Everyone feels valued and appreciated, no hard feelings about one person paying all of the time. We just take it in turns. It's an unspoken mutual etiquette.
Maybe op should treat her children now and again, maybe they will appreciate it and do it in return for her.
May op's step children should return the kindness to their father.

famousfour · 24/09/2017 07:04

I think possibly you're getting a hard time here.

I assume what is bothering you is the attitude of the children rather than the money itself? That they seem entitled and not particularly respectful? (I'm reading between the line here).

If that's the case I sort of agree with you and I can see why it bothers you. Yes many parents treat their children when they are together - for meals or whatever - but if what is happening is that they are learning no financial independence then that is an issue. But in that case I assume he is paying for more than dinner 5x per year. However, it's not up to you to fix. You just have to be annoyed at the sidelines.

On the other hand, if it's simply because you have a different opinion on treating your children / are bothered by the fact that you can't do the same then UABU.

meyouus · 24/09/2017 07:09

So your youngest, and his gf live rent free in the house where he pays more towards which is ok Because that's your child, but he's not allowed to treat his own children because your children have to pay for themselves? You definitely need to get over self

Silvertap · 24/09/2017 07:23

My 86 year old grandad won't let my mum pay for a family meal out.
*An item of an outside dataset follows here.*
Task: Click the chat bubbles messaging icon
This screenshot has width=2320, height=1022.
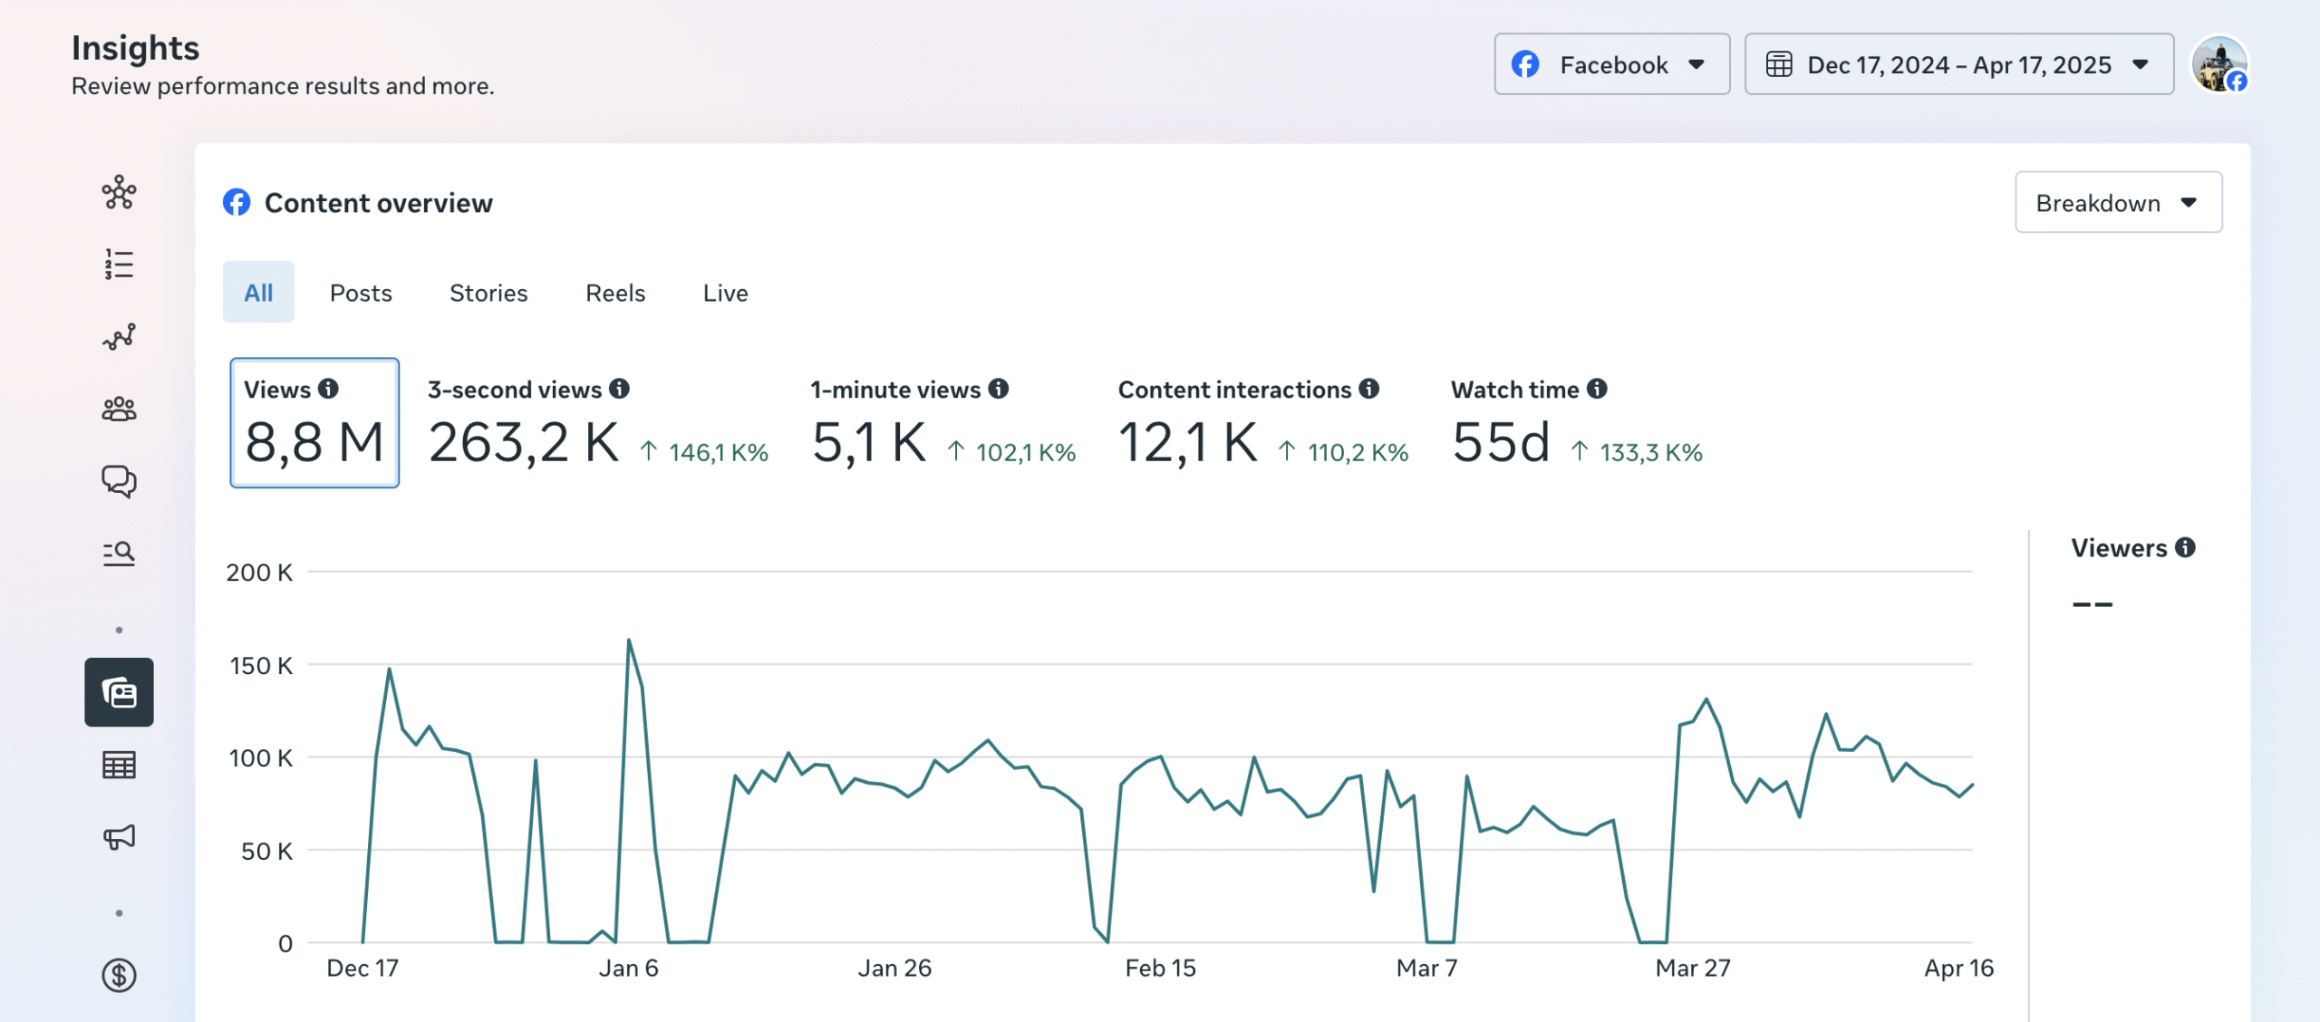Action: coord(119,481)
I'm in my 30's and have a loooiong time before our family expectation is that I pay. About once a year I'll make a token offer and it's laughed off.
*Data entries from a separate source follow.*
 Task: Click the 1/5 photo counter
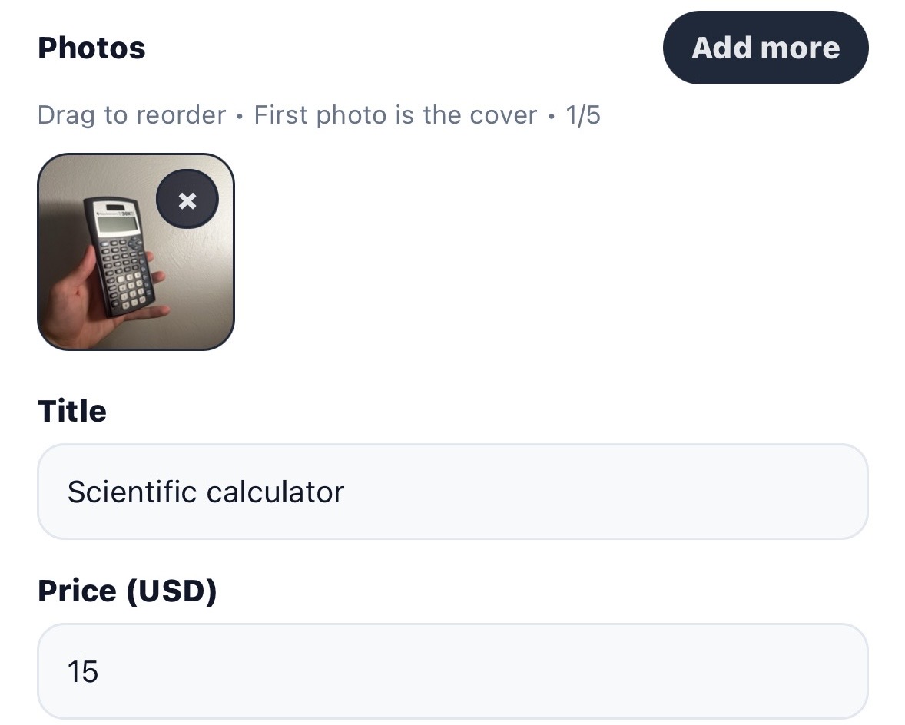[x=583, y=115]
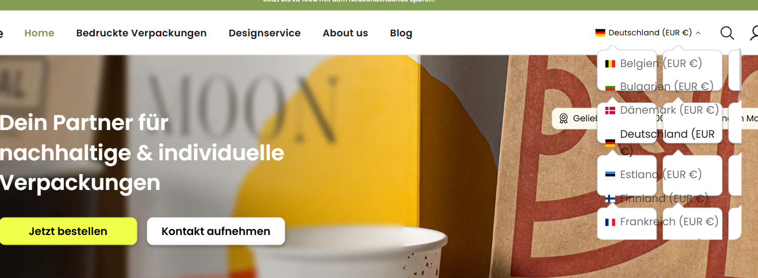Visit the About us page
758x278 pixels.
coord(345,33)
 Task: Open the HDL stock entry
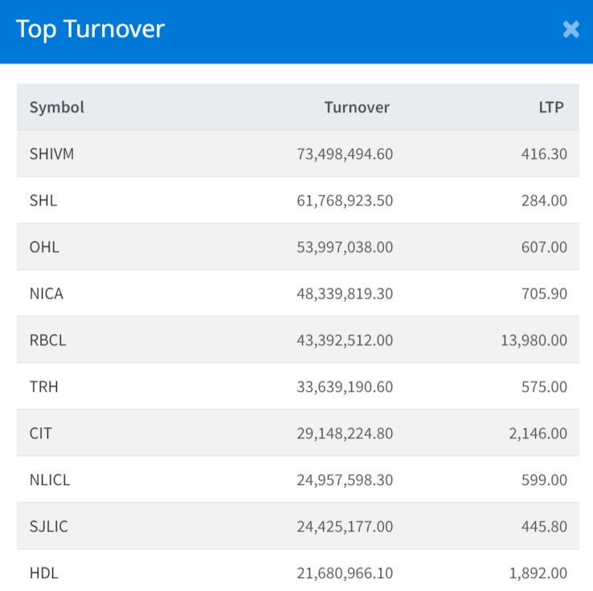point(44,573)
I do other things though so I'm not on the take - we regularly have my parents and grandparents over for a meal.

MsHippo · 24/09/2017 07:31

Silvertap my situation is very similar to that as well, although my grandparents do now sometimes allow my parents to pay occasionally (it's a recent development!). Sometimes I pay if I've invited my parents out e.g. for father day but then that's kind of seen as in lieu of a gift. When I go clothes shopping with my mum, she often insists on paying (even for cheap things like knickers!), I think it's really sweet and find it very touching when she does this. It's like she still wants to look after me a bit where she can, even though I'm grown up and moved out.
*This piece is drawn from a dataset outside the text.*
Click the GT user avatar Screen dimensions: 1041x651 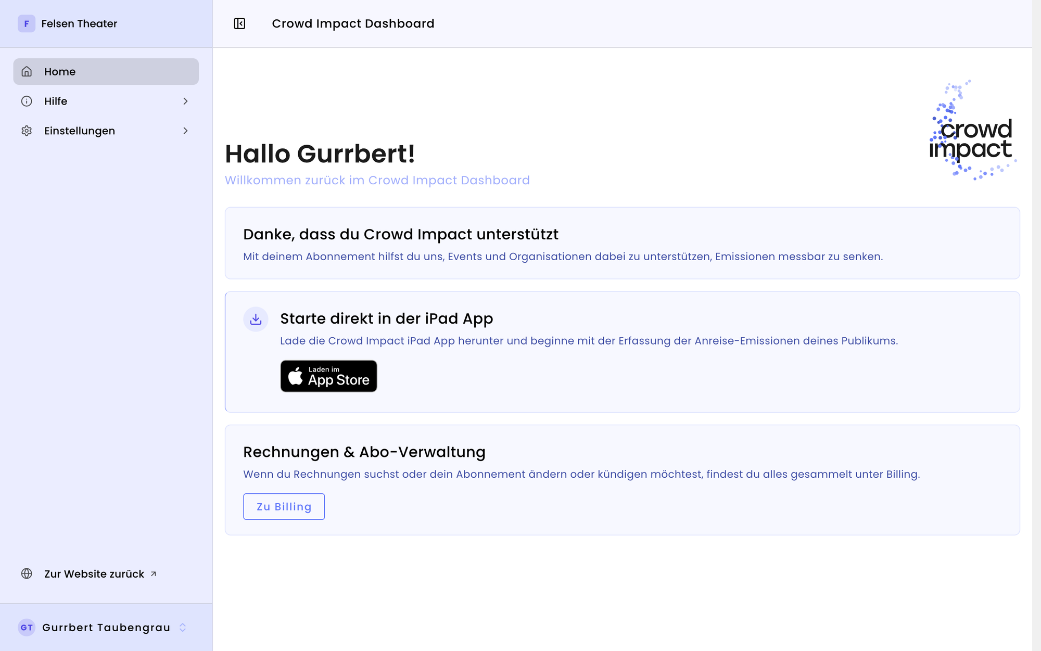(27, 628)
Gorgosparta · 24/09/2017 07:39

So its ok for your adult son AND his girlfriend to live in your house for free. Your dp pays most of the bills in this house, because he earns more.

But its not ok for him to pay for things for his own kids. You think he own kids should pay their way and he needs to teach them that.

Your kids (including one that doesnt pay rent) moan at you, even though he sometimes pays for them. But instead of teaching them manners, you want him to change.

I hope he redoes that watertight will after the marriage.

You really arent coming across well at all.